O “estranho” mundo dos magistrados: o papel dos juízes em tempo de crise de direitos de cidadania – Parte II

Dimensão analítica: Direito, Justiça e Crime

Título do artigo: O “estranho” mundo dos magistrados: o papel dos juízes em tempo de crise de direitos de cidadania – Parte II

Autor: João Paulo Dias

Filiação institucional: Centro de Estudos Sociais – Universidade de Coimbra

E-mail: jpdias@ces.uc.pt

Palavras-chave: juízes, crise, direitos dos cidadãos

Os juízes são o garante da independência do poder judicial, com um dos três pilares tradicionais do Estado, na velha concepção montesquiana. Não pretendo aqui discorrer sobre se esta visão do Estado ainda é atual e se tem, hoje em dia, substância. Provavelmente, é necessário refletir bastante… Interessa agora questionar, em tempos de crise como a que vivemos e sentimos diariamente, para não mencionar a pressão mediática para uma narrativa da “crise”, o papel e a responsabilidade que a justiça e, em particular, os juízes detêm neste contexto.

A ideia defendida, pelos vários titulares de órgãos de soberania, ao longo das últimas décadas em Portugal, de que a estabilidade do poder judicial, baseada mais em princípios do que em pessoas, é essencial para consolidar uma credibilidade pública, fundamental para funcionar como poder fiscalizador dos restantes poderes estatais e, assim, reforçar a sua própria credibilidade no seio dos sistemas democráticos.
________________________
Exercícios.
• 1. Cite, do artigo sobre os juízes, o trecho que vai de "Os juízes são" até "detêm neste contexto.".
• 2. Enumere as palavras-chave indicadas no artigo sobre os juízes.
• 3. Prossiga o artigo sobre os juízes a partir do ponto em que o texto termina.
As linhas que vêm a seguir são material à parte, sem ligação ao artigo sobre os juízes.

Material fornecido.
________________________
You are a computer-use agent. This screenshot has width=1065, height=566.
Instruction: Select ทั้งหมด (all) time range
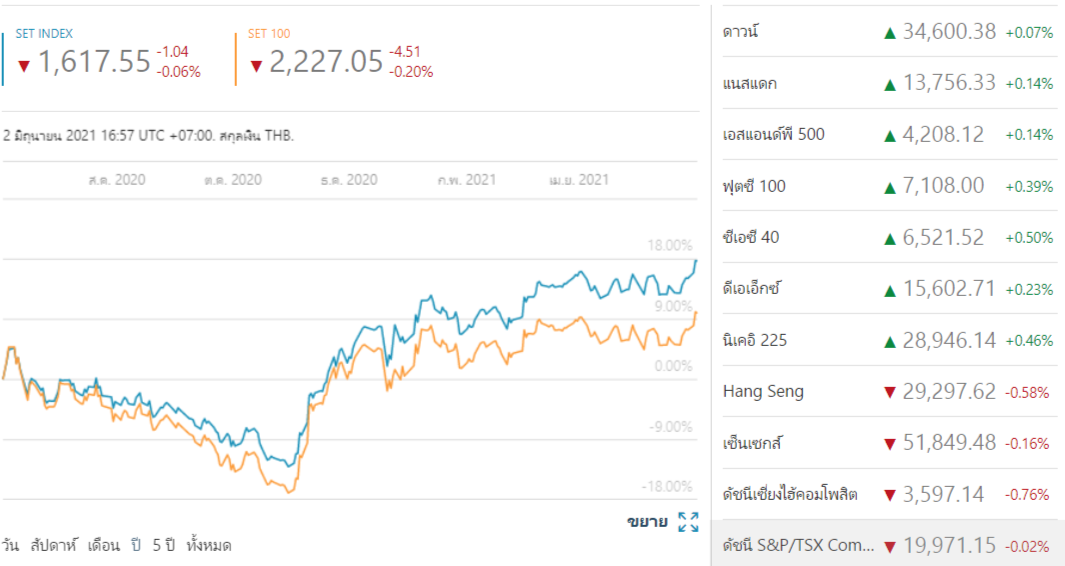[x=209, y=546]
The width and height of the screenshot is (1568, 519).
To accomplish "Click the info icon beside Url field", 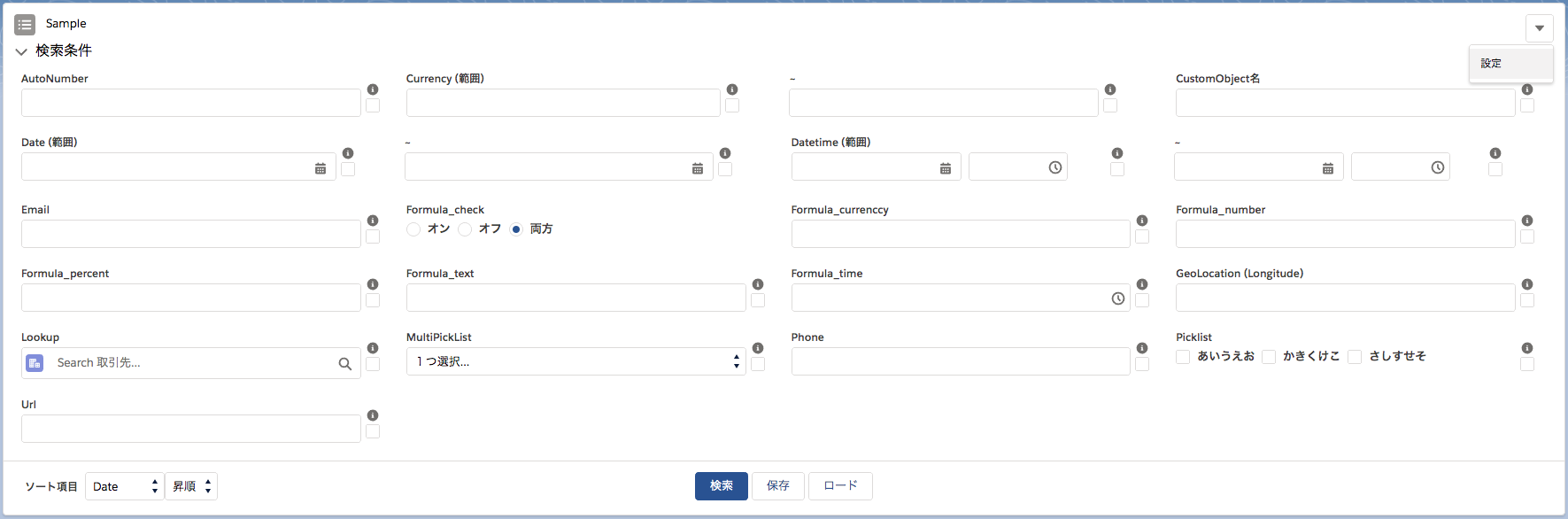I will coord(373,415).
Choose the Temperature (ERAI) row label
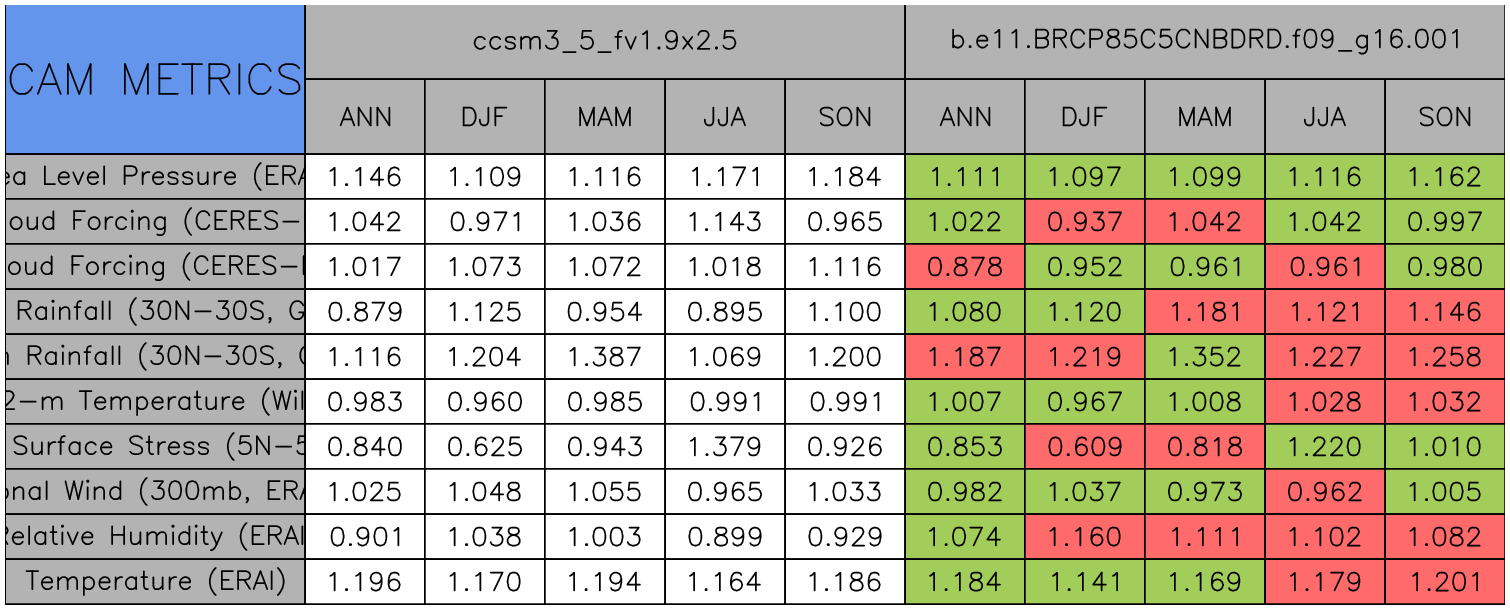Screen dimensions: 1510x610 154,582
________________________
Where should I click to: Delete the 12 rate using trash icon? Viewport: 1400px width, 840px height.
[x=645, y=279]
________________________
Respostas por exercício.
• 1.
Os juízes são o garante da independência do poder judicial, com um dos três pilares tradicionais do Estado, na velha concepção montesquiana. Não pretendo aqui discorrer sobre se esta visão do Estado ainda é atual e se tem, hoje em dia, substância. Provavelmente, é necessário refletir bastante… Interessa agora questionar, em tempos de crise como a que vivemos e sentimos diariamente, para não mencionar a pressão mediática para uma narrativa da “crise”, o papel e a responsabilidade que a justiça e, em particular, os juízes detêm neste contexto.

• 2. juízes; crise; direitos dos cidadãos

• 3.
Não deixa de ser sintomático dos tempos turbulentos em que vivemos, o facto de passarem, cada vez mais, pelos tribunais as expectativas dos cidadãos em readquirir uma certa estabilidade social, laboral e económica ou, pelo menos, não a perder. Isto é, os tribunais, que sempre foram das instituições que mais se opuseram à transformação social, são hoje vistas com uma das últimas instituições capazes de adoptar uma postura progressista, no sentido de contrariar o apetite voraz da economia capitalista e de garantir os direitos de cidadania conquistados nos últimos séculos, mesmo contra a oposição dos tribunais de então [1]. Deste modo, e contraditoriamente, a simples defesa dos direitos de cidadania acaba por incorporar elementos “conservadores”, de simples manutenção do status quo arduamente conquistado nos últimos 200 anos. A luta pela defesa e reconstrução dos direitos de cidadania, numa perspetiva abrangente, necessita de ser efetuada segundo novos princípios e, essencialmente, com uma renovada postura perante os novos poderes que se instalam gradualmente na organização das sociedades modernas, sem a qual atingiremos um ponto de desestruturação completa, com graves consequências no “modelo social” que permitiu manter um equilíbrio entre os diferentes atores.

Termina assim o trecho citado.